### A sequence of records
^^^^^^^^^^^^^^^^

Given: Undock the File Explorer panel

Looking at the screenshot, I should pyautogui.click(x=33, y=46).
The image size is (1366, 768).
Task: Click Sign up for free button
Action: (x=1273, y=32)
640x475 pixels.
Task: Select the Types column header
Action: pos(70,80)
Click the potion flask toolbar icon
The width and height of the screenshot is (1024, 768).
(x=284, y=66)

^^^^^^^^^^^^^^^^

### WHAT TO PRODUCE
Copy out every line of the records above verbatim, preserving their original order.

### RESULT FOR THIS EXERCISE
Given: Undock the File Explorer panel

Looking at the screenshot, I should pyautogui.click(x=33, y=46).
The image size is (1366, 768).
Task: Click Sign up for free button
Action: (x=1273, y=32)
640x475 pixels.
Task: Select the Types column header
Action: pos(70,80)
Click the potion flask toolbar icon
The width and height of the screenshot is (1024, 768).
(x=284, y=66)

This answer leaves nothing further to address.